TASK GOAL:
Your task is to copy every line of the entries that holds the word "will".

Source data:
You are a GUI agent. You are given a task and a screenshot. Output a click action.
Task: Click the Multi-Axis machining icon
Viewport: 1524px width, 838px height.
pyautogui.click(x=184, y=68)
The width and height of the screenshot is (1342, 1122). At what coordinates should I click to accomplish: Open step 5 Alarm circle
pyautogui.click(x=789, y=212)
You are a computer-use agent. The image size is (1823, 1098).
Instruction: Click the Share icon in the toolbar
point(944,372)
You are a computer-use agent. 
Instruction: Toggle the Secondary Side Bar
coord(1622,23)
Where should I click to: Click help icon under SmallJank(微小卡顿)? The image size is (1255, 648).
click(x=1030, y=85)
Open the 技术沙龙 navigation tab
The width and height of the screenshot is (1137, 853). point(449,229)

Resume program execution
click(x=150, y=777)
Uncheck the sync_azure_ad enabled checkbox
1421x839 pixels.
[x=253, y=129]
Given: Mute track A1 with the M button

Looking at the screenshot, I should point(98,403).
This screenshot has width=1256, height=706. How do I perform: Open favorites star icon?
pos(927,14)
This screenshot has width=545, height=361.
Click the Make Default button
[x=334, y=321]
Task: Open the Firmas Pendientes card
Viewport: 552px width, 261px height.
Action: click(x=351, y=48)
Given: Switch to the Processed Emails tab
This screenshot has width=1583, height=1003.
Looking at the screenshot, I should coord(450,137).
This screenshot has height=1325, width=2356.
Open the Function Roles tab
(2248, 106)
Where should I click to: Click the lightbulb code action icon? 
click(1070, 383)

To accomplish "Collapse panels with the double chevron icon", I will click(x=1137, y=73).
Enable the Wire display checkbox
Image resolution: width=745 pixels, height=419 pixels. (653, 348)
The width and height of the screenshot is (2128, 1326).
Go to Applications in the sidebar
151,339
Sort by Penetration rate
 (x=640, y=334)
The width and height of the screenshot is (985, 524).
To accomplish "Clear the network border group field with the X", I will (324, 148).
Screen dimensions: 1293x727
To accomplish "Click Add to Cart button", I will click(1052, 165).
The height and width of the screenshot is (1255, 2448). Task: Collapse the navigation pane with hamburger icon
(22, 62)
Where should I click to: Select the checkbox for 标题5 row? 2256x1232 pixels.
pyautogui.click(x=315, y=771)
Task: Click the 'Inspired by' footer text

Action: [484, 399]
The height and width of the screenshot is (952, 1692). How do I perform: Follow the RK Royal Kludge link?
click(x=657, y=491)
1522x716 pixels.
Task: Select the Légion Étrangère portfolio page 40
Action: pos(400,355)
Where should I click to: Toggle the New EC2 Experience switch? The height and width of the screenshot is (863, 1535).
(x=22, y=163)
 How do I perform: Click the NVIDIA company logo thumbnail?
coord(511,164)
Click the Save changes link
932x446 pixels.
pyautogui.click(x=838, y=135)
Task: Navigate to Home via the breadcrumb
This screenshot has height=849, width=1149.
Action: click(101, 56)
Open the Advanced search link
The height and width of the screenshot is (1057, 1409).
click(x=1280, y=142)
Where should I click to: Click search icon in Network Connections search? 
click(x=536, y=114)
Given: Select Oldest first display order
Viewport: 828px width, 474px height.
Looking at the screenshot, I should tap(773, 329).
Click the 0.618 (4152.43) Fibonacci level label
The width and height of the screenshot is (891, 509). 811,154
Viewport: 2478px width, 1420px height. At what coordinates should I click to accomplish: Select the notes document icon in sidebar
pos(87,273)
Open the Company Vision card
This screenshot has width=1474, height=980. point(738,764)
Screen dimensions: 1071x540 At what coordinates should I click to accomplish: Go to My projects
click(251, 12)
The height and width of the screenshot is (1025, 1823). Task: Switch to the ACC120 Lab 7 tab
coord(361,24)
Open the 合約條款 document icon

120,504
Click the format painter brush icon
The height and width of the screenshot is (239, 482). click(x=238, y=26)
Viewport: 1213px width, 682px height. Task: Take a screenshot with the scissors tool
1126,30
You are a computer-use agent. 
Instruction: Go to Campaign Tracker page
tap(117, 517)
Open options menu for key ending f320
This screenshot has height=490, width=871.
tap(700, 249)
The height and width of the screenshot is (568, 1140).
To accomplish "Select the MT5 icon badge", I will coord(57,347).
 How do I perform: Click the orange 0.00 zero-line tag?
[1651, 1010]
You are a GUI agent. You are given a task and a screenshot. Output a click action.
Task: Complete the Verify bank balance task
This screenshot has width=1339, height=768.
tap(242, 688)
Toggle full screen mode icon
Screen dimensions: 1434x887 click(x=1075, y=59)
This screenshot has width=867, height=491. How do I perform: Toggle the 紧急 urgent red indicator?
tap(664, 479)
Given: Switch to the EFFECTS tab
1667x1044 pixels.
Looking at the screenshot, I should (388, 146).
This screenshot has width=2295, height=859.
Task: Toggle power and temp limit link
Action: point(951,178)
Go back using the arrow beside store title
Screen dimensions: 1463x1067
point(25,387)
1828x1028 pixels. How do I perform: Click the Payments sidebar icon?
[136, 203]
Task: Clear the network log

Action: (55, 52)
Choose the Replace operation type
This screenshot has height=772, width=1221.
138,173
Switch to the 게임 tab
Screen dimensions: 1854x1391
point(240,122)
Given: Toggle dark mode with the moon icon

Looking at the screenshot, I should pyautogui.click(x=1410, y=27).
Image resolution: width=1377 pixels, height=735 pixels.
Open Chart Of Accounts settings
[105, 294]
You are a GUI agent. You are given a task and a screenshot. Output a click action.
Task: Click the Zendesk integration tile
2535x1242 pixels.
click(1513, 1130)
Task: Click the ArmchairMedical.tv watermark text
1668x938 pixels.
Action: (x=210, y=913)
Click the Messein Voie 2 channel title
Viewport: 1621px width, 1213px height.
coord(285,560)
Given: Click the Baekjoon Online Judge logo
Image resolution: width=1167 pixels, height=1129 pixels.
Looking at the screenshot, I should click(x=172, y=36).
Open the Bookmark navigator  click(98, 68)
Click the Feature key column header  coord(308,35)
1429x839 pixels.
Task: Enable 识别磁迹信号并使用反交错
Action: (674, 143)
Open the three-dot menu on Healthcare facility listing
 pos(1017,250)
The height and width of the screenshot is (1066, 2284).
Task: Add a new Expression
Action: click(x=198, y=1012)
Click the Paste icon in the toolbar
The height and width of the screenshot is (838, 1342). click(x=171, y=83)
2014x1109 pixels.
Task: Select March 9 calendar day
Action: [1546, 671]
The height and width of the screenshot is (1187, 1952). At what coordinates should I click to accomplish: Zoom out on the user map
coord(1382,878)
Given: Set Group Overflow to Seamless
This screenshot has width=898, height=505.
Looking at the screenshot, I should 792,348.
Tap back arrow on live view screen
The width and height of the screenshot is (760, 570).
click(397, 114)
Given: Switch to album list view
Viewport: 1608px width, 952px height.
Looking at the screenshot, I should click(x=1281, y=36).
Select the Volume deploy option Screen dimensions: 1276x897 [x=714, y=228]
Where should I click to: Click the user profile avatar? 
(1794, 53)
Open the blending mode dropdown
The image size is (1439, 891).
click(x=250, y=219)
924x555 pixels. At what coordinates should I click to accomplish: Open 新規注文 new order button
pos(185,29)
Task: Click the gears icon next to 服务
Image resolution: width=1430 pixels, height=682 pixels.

FINISHED TASK:
To accomplish "Collapse panels with the double chevron icon", I will click(x=1137, y=73).
To accomplish "Clear the network border group field with the X", I will (324, 148).
To accomplish "Click Add to Cart button", I will click(1052, 165).
To accomplish "Select the MT5 icon badge", I will coord(57,347).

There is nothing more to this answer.